Nothing but the lines from the one showing "Task: Open the three-dot more options menu" through the final line of the data below belongs in the answer, duplicated exactly and without pictures.

Pixel coordinate grounding data:
================================

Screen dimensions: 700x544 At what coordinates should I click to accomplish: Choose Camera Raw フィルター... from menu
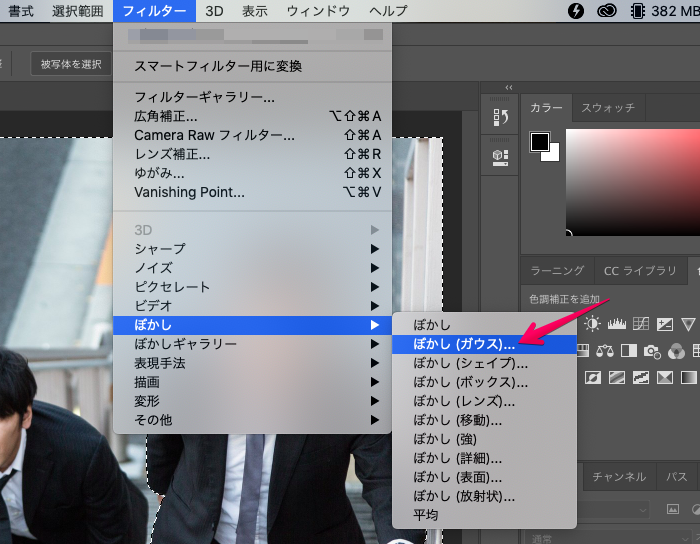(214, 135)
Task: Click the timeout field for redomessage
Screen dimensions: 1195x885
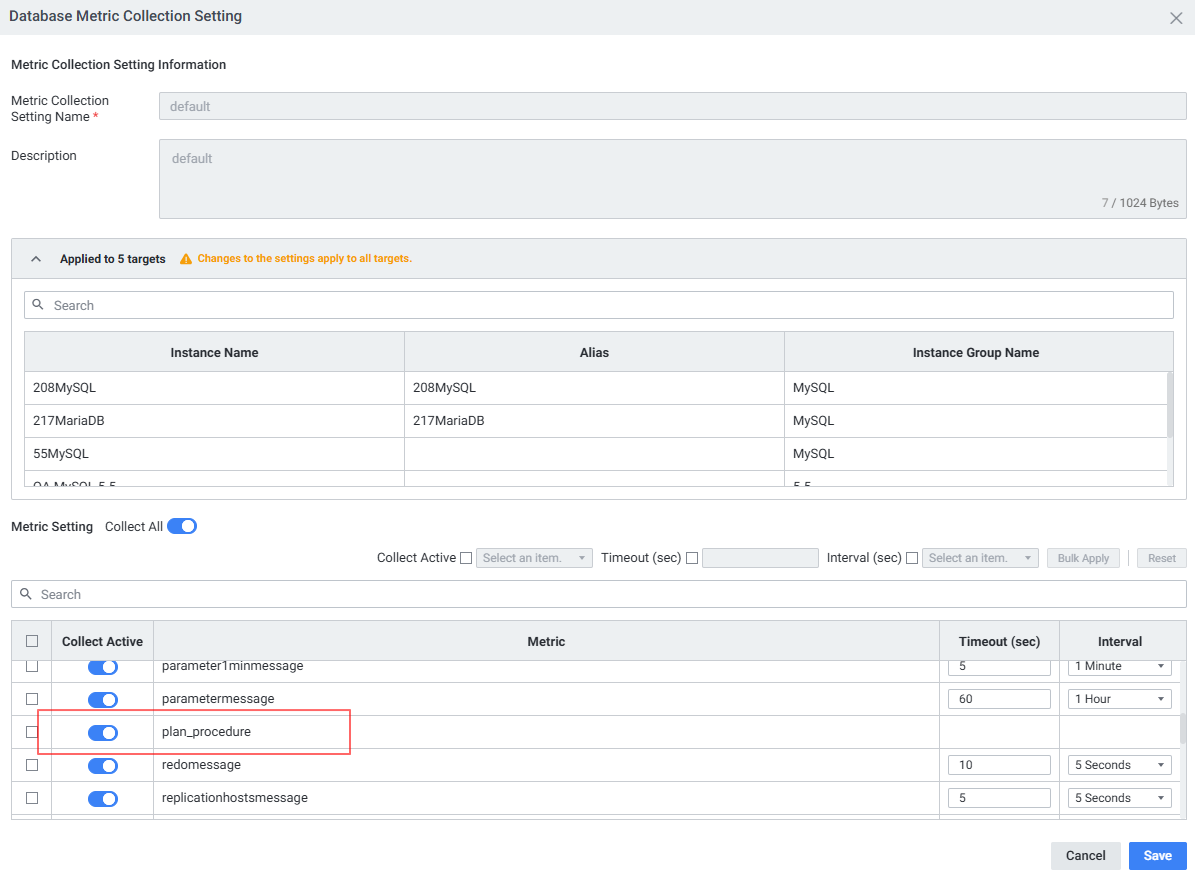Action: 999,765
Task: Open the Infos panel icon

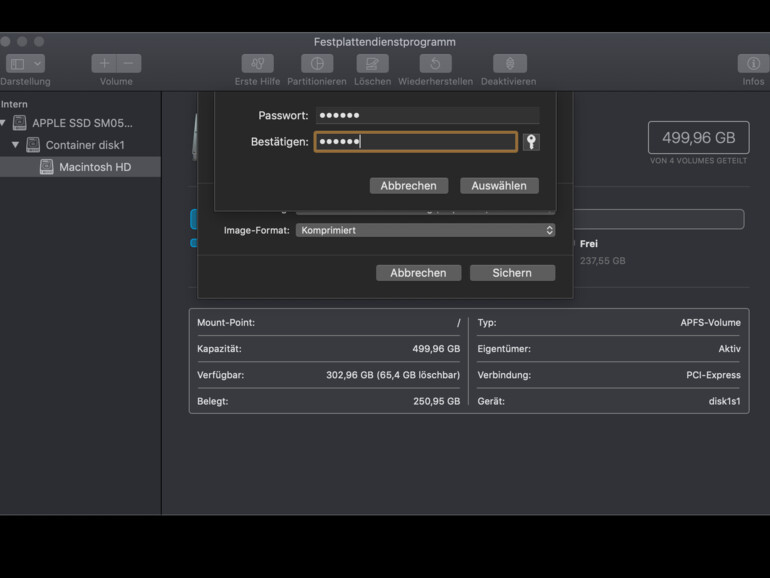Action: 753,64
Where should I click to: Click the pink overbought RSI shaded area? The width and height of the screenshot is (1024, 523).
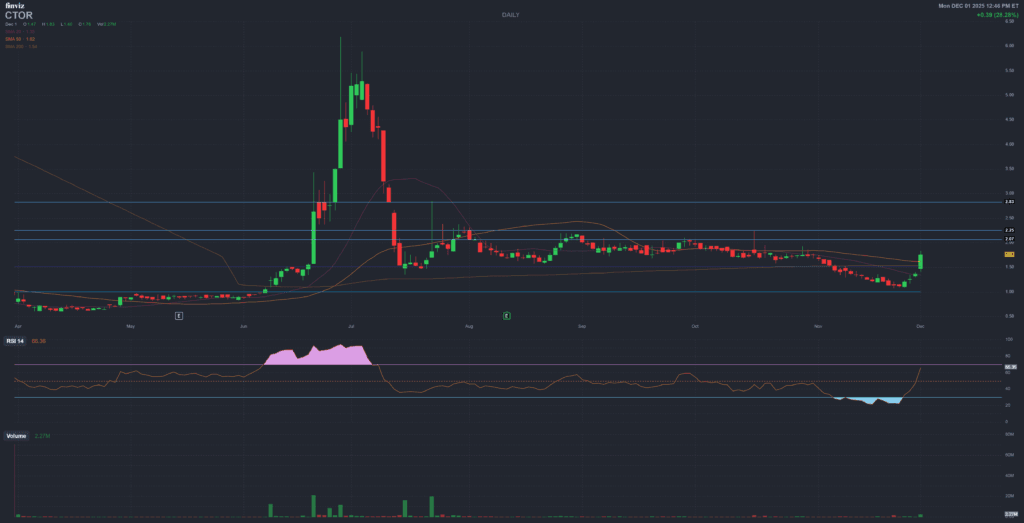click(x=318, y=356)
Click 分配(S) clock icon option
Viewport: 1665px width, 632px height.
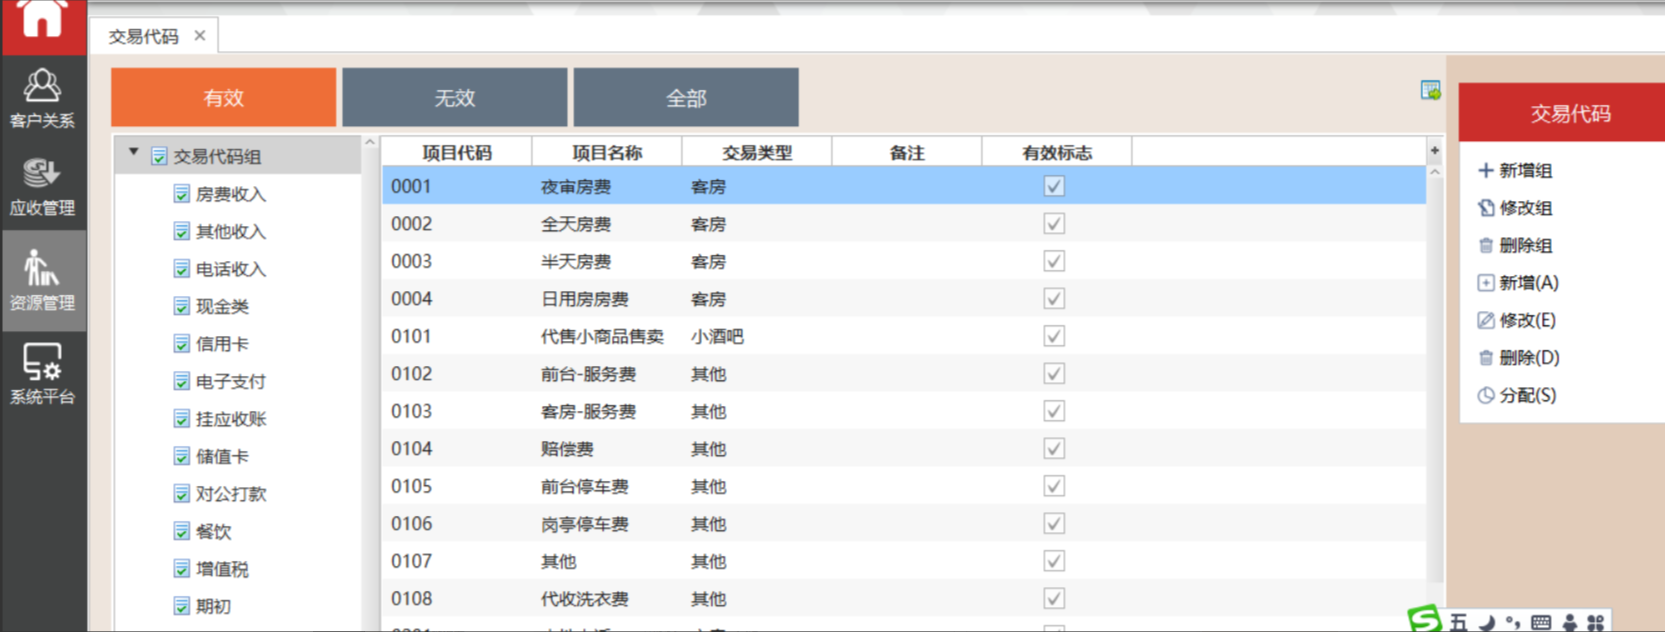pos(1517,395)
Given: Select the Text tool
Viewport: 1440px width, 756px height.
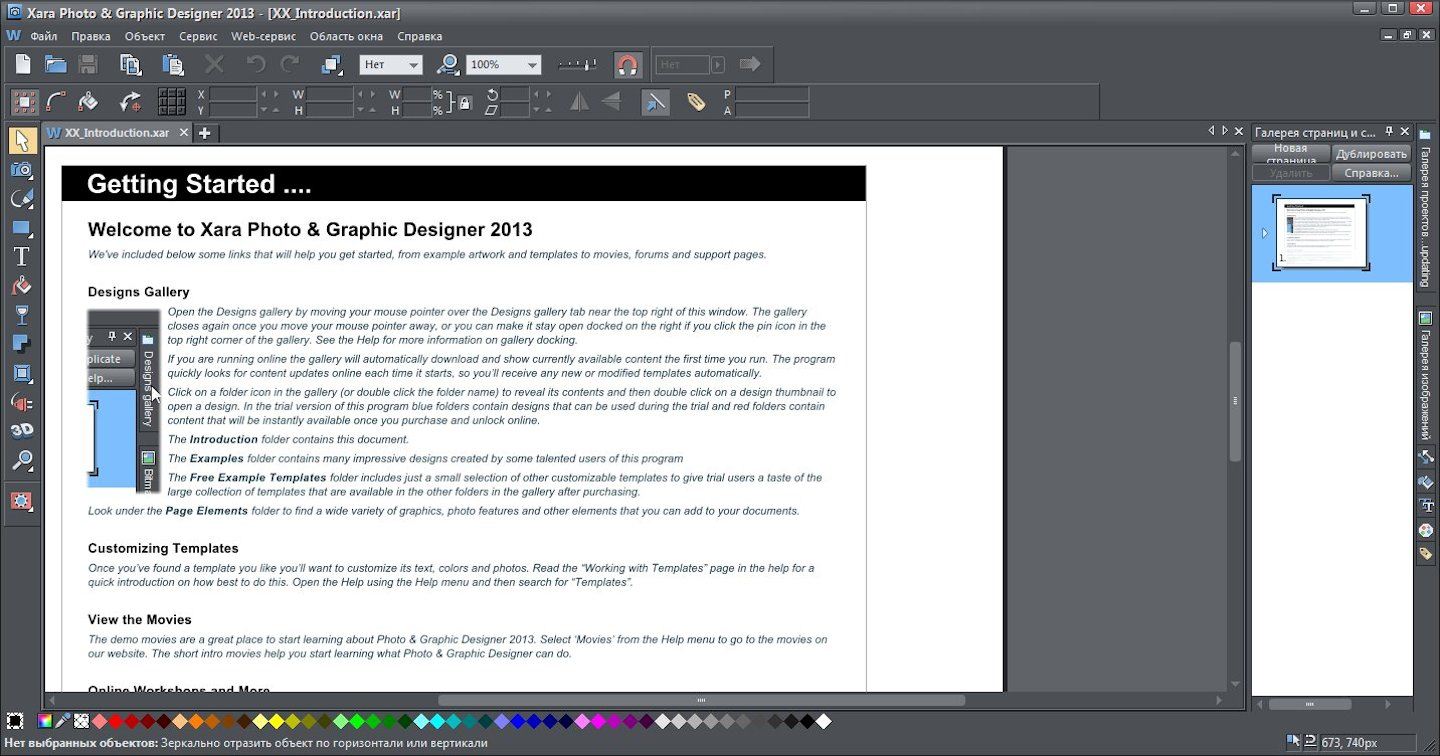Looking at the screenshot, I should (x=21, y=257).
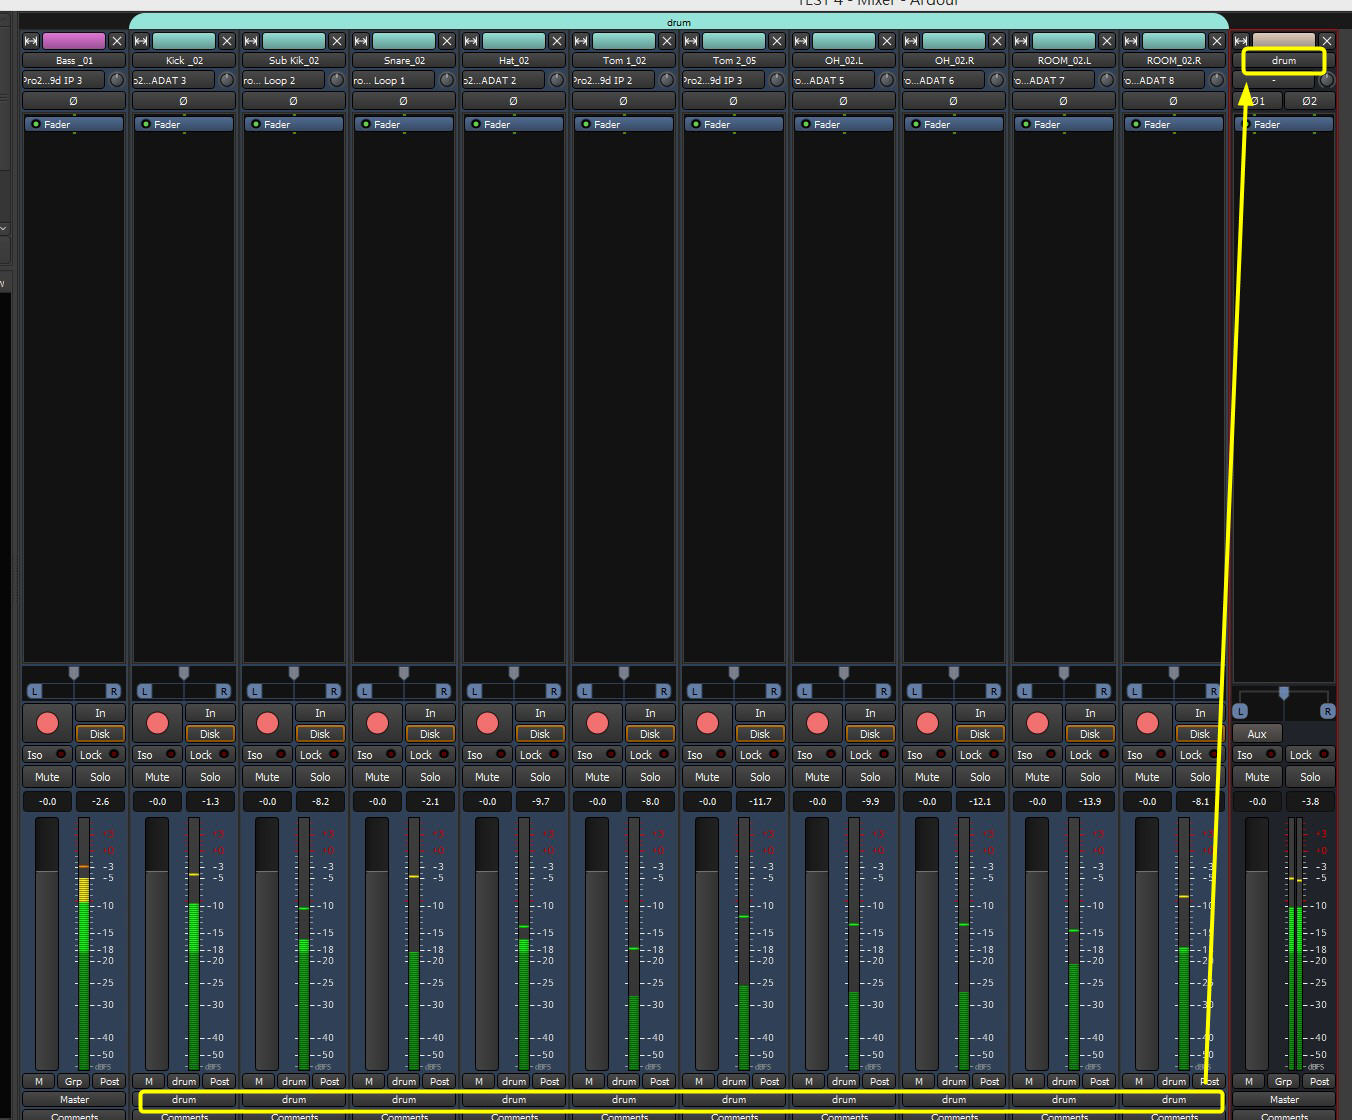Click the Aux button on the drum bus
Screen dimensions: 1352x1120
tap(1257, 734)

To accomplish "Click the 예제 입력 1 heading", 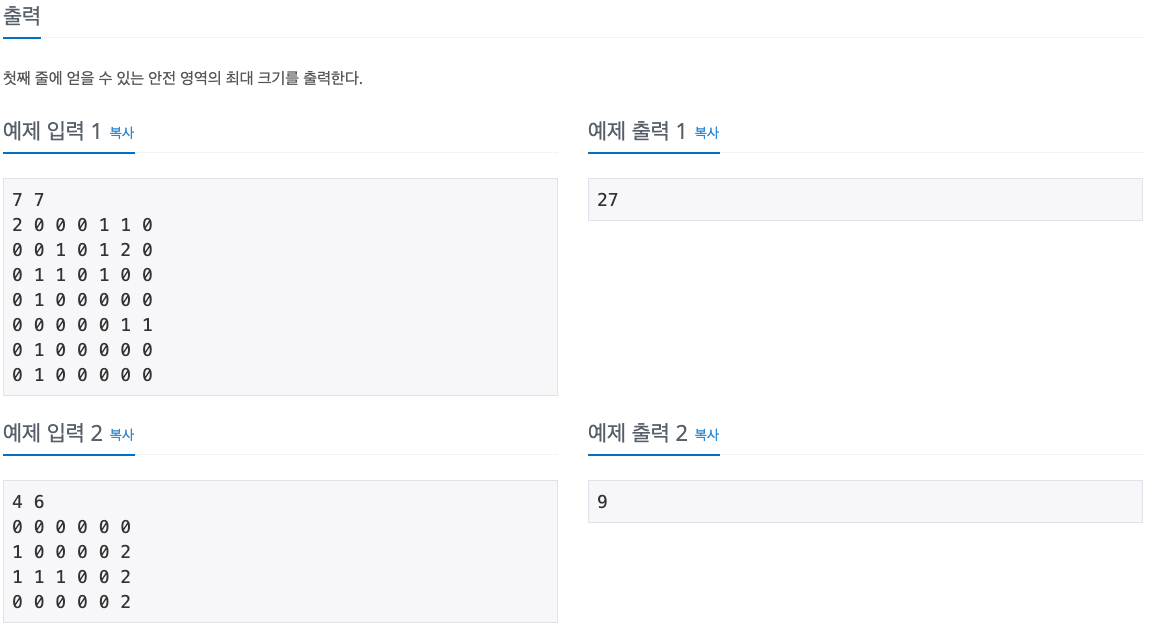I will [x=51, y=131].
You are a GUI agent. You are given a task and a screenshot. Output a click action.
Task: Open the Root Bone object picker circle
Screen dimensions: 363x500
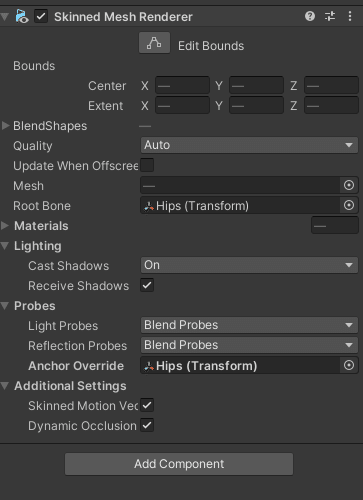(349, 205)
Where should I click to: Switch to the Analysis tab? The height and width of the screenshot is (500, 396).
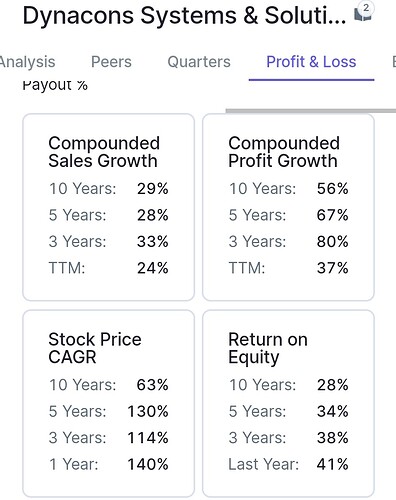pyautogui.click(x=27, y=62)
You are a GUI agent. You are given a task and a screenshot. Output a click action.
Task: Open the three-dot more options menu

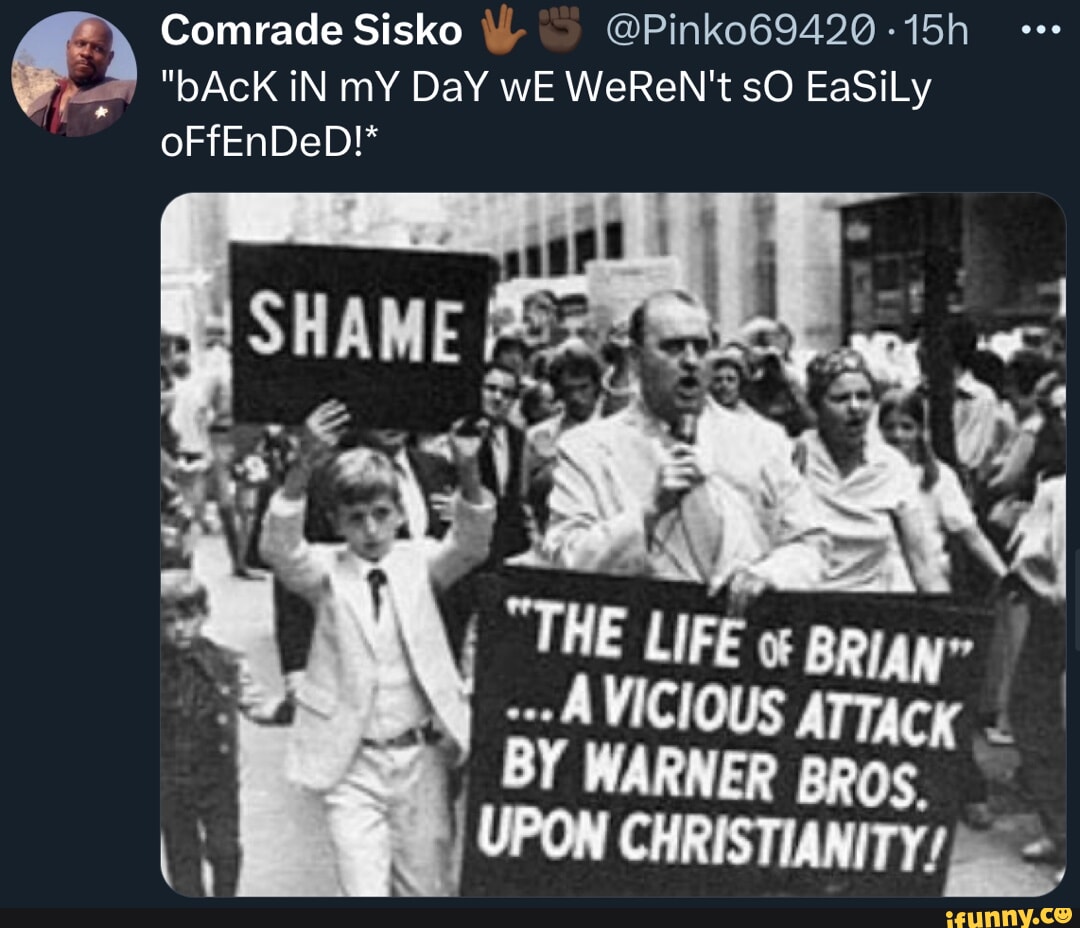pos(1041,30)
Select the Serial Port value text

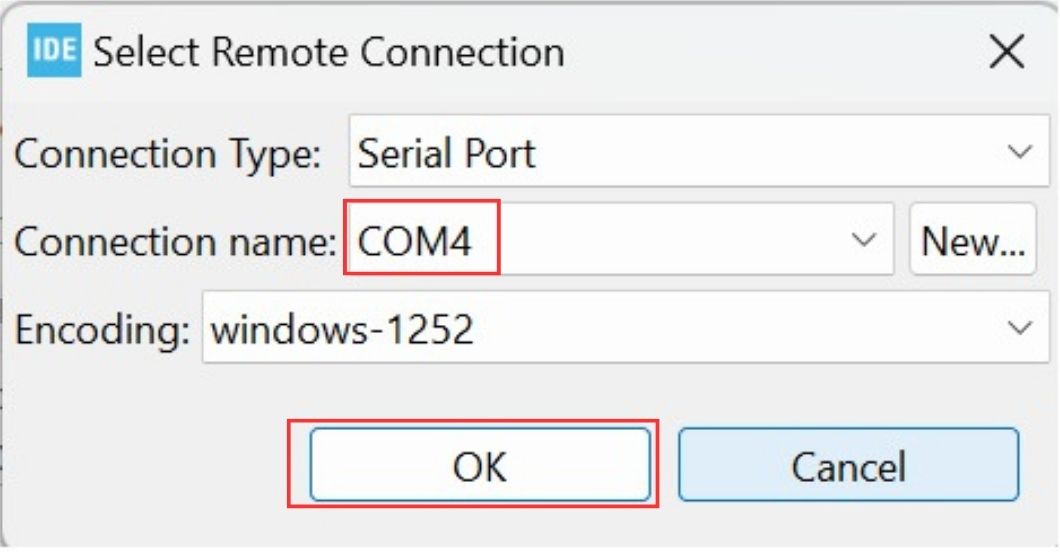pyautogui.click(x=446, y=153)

================================

Answer:
Task: Open the three-dot more options menu

pos(1041,30)
Select the Serial Port value text

pyautogui.click(x=446, y=153)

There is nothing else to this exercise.